On February 13, 2004, the European Court of Justice intervened on the notion of disclosure of designs (C-479/12). In order to acquire protection for a design, that design must be a new one and must have an individual character compared with all the designs which have gone before. These designs have to have been made available to the public, that is, they must have been published following registration or otherwise, or exhibited, used in trade or otherwise disclosed “except where these events could not reasonably have become known in the normal course of business to the circles specialised in the sector concerned, operating within the Community” (article 7 regulation n°6/2002). The European Court of Justice has set out the contours of this exception.
Firstly, the concept of «specialised circles» has to be understood broadly. It does not only concern the persons who are involved in the creation of designs. Indeed, the Court also takes into consideration the disclosure to traders. However, this point remains unclear as it is considered to be a question of fact that must be solved by the national courts.
In addition, the Court considers that the events constituting disclosure must not necessarily have taken place within the European Union. Similarly, disclosure in a single undertaking in the sector concerned in the European Union is sufficient. However, the Court adds once again that it is a question of fact left to the national court.

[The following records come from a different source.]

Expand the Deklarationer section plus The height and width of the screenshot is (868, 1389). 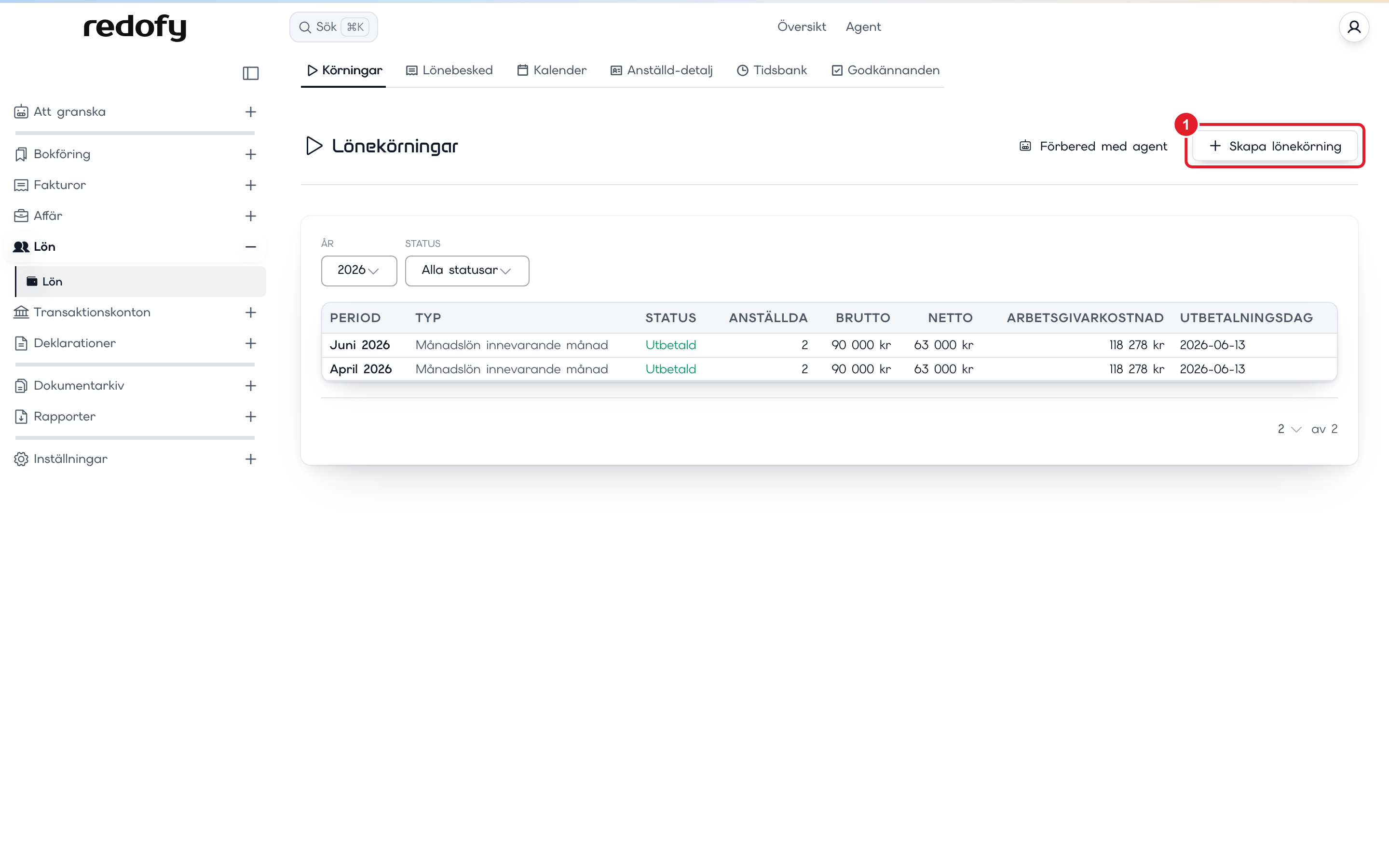251,343
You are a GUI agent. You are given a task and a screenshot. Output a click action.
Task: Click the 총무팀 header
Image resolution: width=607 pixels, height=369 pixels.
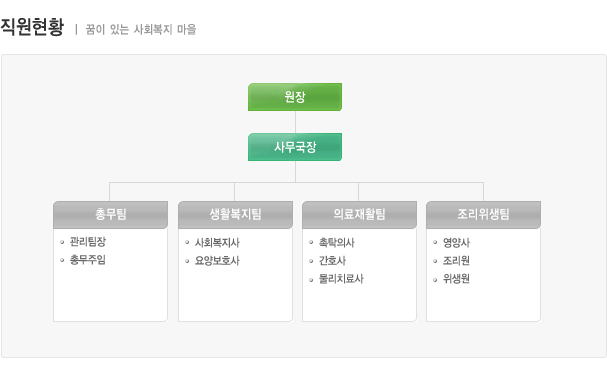pyautogui.click(x=110, y=215)
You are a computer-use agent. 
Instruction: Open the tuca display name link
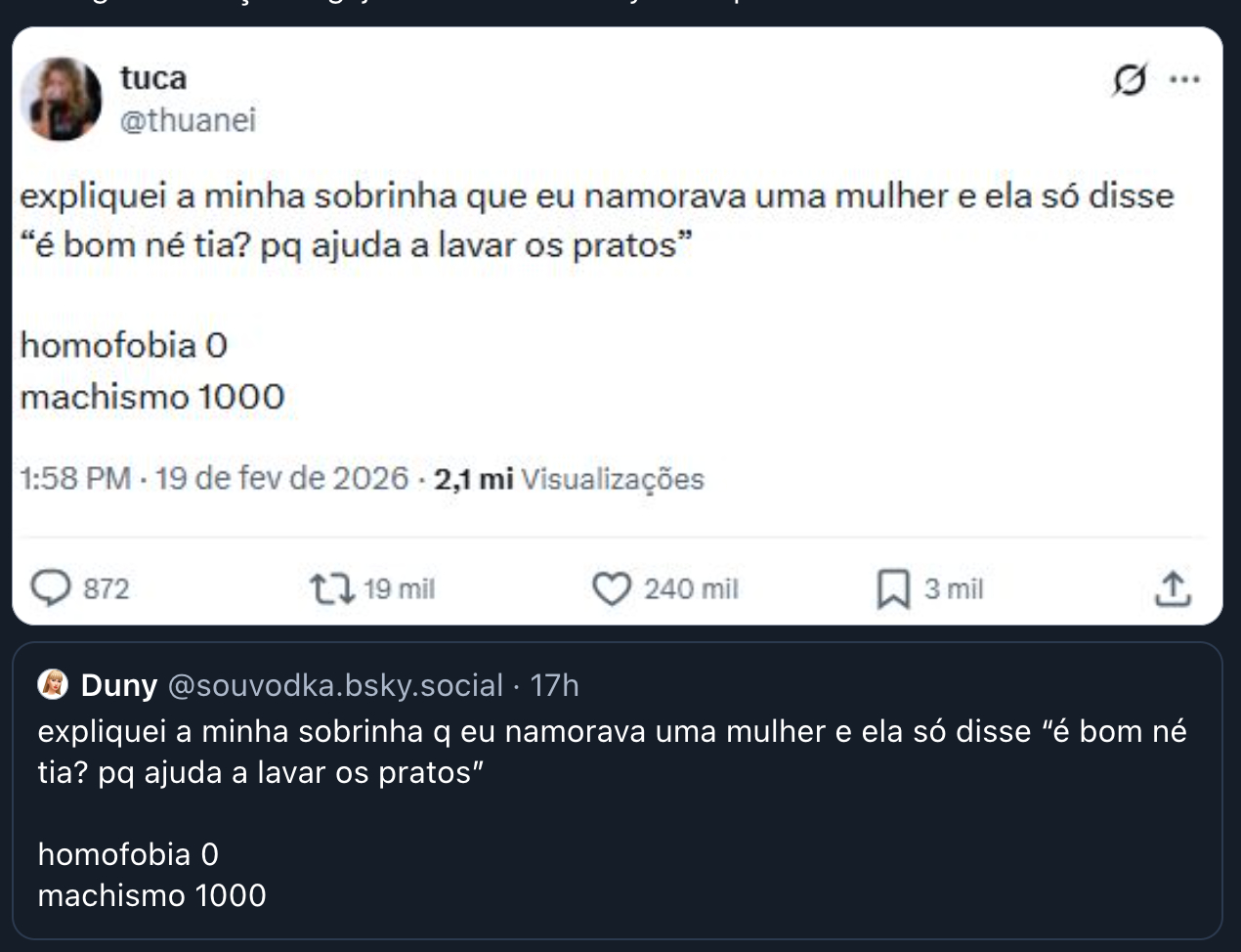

Finally, the Court states that it is the person who is seeking to assert his or her rights who bears the burden of proof in demonstrating copying. It seems difficult for the rightholder to come up with this proof and therefore the national courts must counter that difficulty by lightening the onus of proof. Claims for compensation, destruction of infringing products and injunctions against the infringer must also be governed by national law.
If the decision of the European Court of Justice clarifies the notion of disclosure relating to designs, many elements must be determined by the national law. Therefore, we may fear an absence of harmonization in the national regulations and the practical difficulties.